Namaku orang Jawa, namamu orang Batak, apalagi nama Anda orang Dayak, memiliki karakter yang berbeda satu sama lain. Ketika ada orang yang memiliki nama dengan La Ode atau Wa Ode, secara tidak langsung menunjukan karakter orang tersebut dari dataran mana dan suku apa. La Ode atau Wa Ode menunjukan trah suatu raja di dataran Sulawesi, kerajaan Buton. Mana La Ode  menunjukan seorang laki-laki, sedangkan Wa Ode menunjukan perempuan.
La dan Wa dalam nama tersebut tidak hanya menunjukan bangsawan, tetapi tingkatan religiusitas orang tersebut. Sebab, La merupakan singkatan dari bahasa arab yang berasal dari syahadat Islam; La illaha illaula. Begitu juga dengan nama Wa merupakan singkatan dari kalimata kalimat Wa ashadu anna muhammadarrasulullahSedangkan kata Ode memiliki arti bangsawan yang ditemukan dalam literatur bahasa Arab kuno.

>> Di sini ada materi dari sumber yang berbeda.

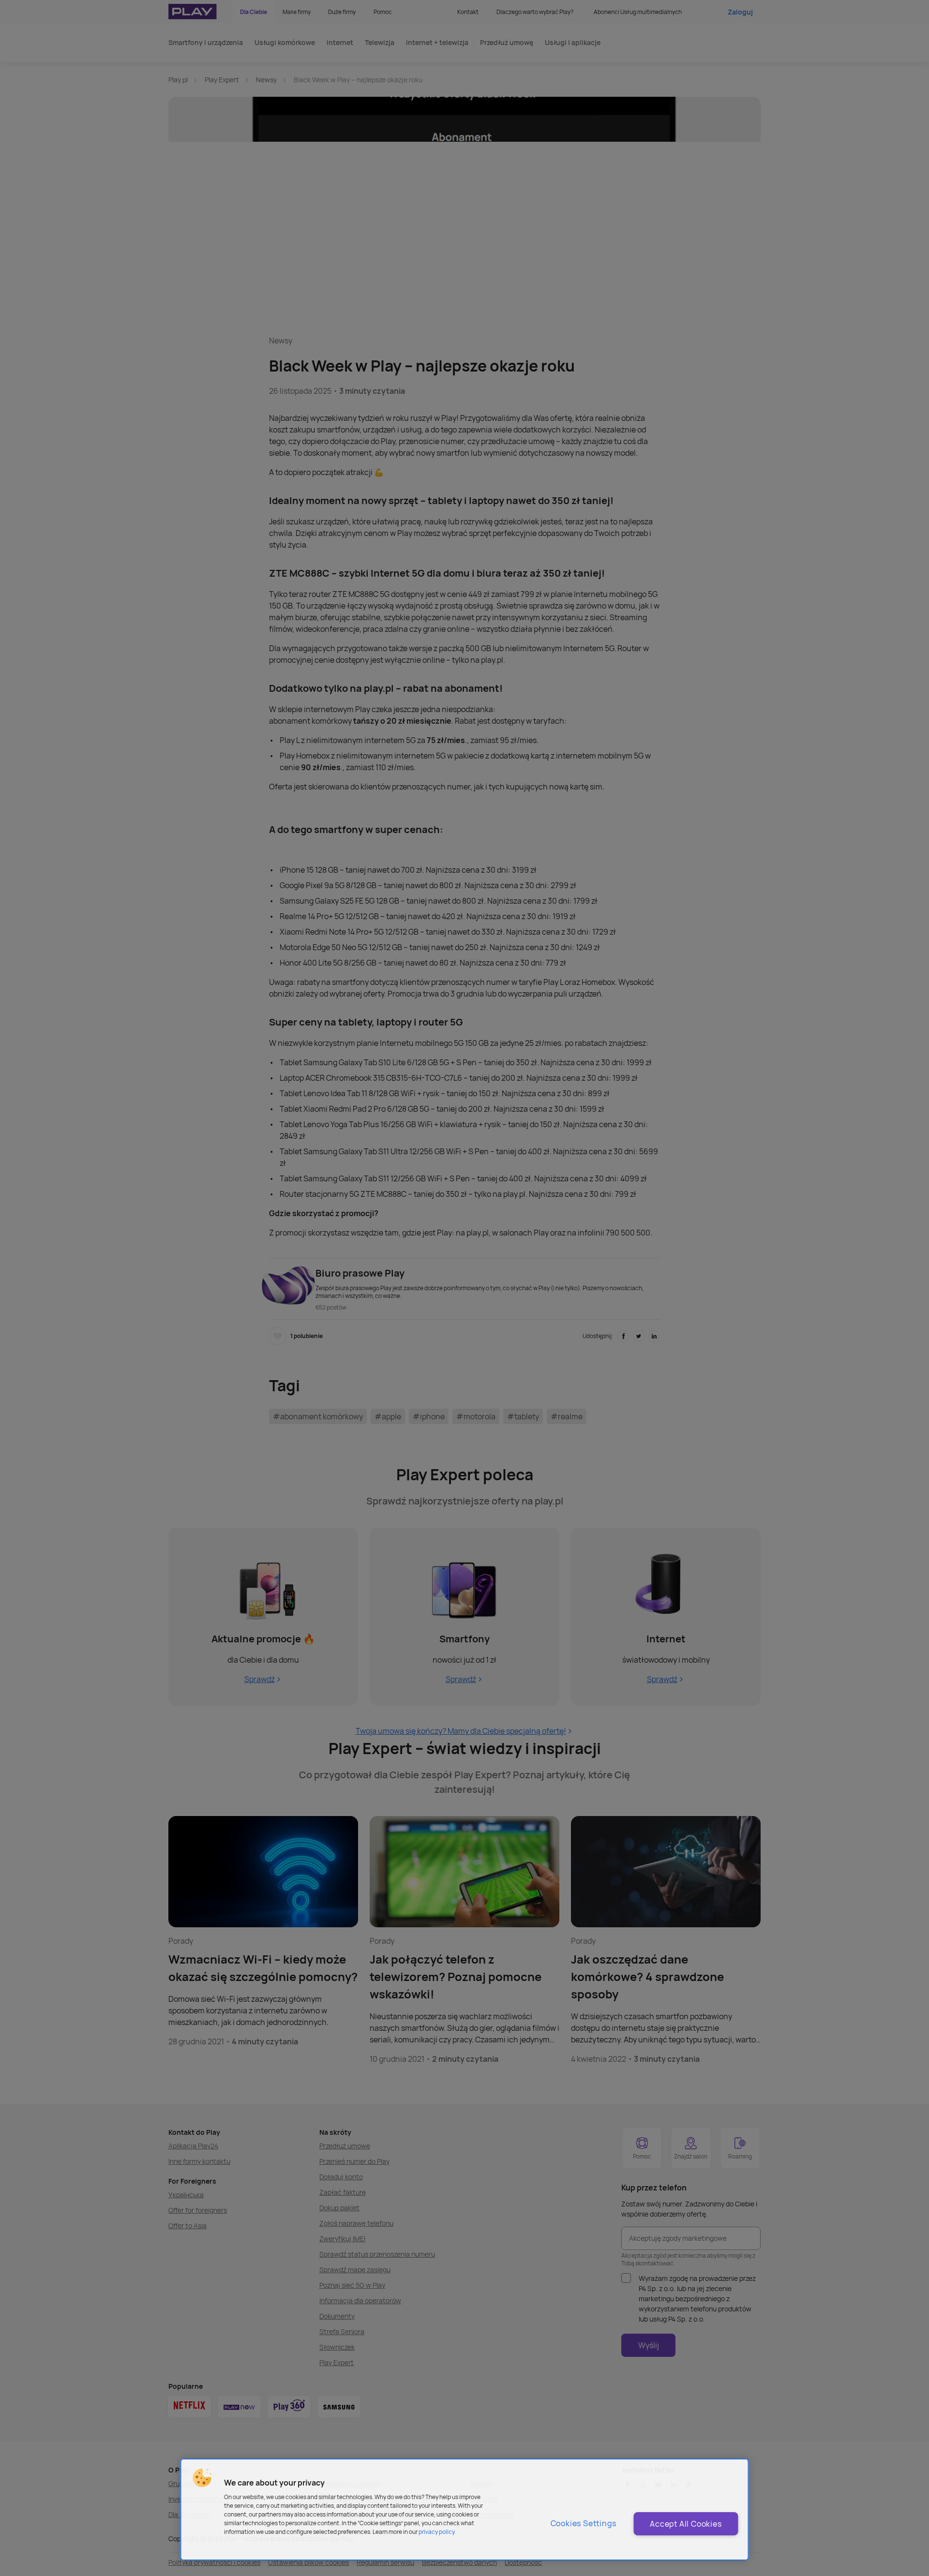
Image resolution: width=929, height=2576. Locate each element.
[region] (464, 2509)
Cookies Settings (583, 2523)
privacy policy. (437, 2532)
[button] (202, 2477)
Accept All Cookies (685, 2523)
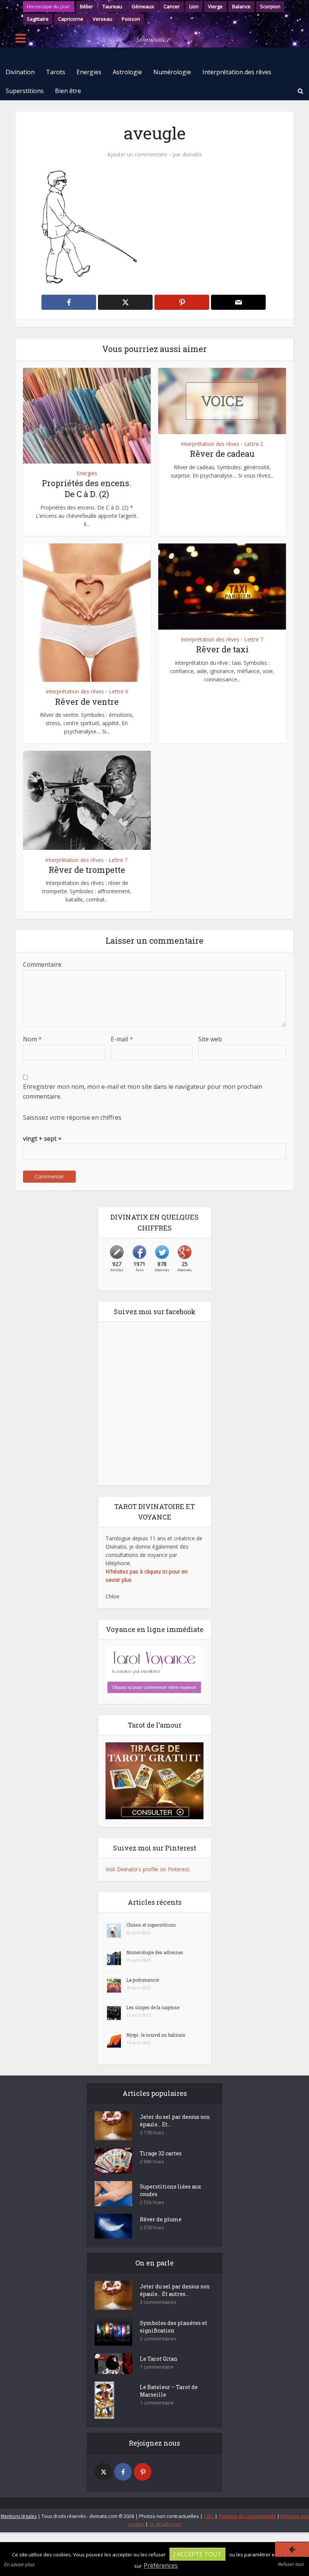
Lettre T (254, 639)
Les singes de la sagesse (152, 2007)
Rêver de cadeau (222, 453)
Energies (88, 72)
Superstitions (25, 91)
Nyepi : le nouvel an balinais (155, 2035)
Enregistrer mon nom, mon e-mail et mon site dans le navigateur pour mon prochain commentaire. (142, 1091)
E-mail (122, 1039)
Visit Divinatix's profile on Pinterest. (148, 1869)
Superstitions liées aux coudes (170, 2190)
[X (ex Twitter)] (103, 2472)
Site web (210, 1039)
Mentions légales (19, 2516)
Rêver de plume (161, 2219)
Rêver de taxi (222, 649)
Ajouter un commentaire (137, 154)
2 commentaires (158, 2339)
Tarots (55, 72)
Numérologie (172, 72)
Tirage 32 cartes (161, 2153)
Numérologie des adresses (154, 1952)
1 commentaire (157, 2367)
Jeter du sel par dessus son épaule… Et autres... (175, 2290)
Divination (20, 72)
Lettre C (254, 444)
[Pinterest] (142, 2472)
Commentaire (42, 964)
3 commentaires (158, 2302)
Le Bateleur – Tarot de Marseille (169, 2390)
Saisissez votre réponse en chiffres (72, 1117)
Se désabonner (165, 2524)
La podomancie (142, 1980)
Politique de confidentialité (247, 2516)
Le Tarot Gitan (158, 2358)
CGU (209, 2516)
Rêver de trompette (87, 869)
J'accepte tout (197, 2554)
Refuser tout (290, 2564)
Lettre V (118, 691)
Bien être (68, 91)
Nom (32, 1039)
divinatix (192, 154)
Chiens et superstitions (151, 1925)
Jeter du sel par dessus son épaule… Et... (175, 2120)
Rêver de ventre (87, 701)
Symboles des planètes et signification (173, 2326)
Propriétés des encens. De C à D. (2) (87, 488)
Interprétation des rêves (236, 72)
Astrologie (127, 72)
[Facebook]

Secara tidak langsungkata La Ode dan Wa Ode memiliki makna yang cukup dalam di kehidupan masyarakat, terutama masyarakat Buton. Nama itu tidak hanya sapaan sesama manusia, tetapi bentuk interaksi kepada sang pencipta manusia; Allah Swt. Jadi La Ode dan Wa Ode secara tersirat adalah orang yang mulia dan terpuji di hadapan Allah Swt.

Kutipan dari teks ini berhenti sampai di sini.